[Data shown Boundary: Start]
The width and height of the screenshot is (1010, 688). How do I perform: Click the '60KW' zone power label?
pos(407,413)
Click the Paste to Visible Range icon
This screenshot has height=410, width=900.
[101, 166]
[Data shown Boundary: End]
* Try it
Reproduce all of the data exactly as given.

* Written response
The width and height of the screenshot is (1010, 688). How do I perform: Click the '60KW' zone power label?
pos(407,413)
Click the Paste to Visible Range icon
This screenshot has height=410, width=900.
[101, 166]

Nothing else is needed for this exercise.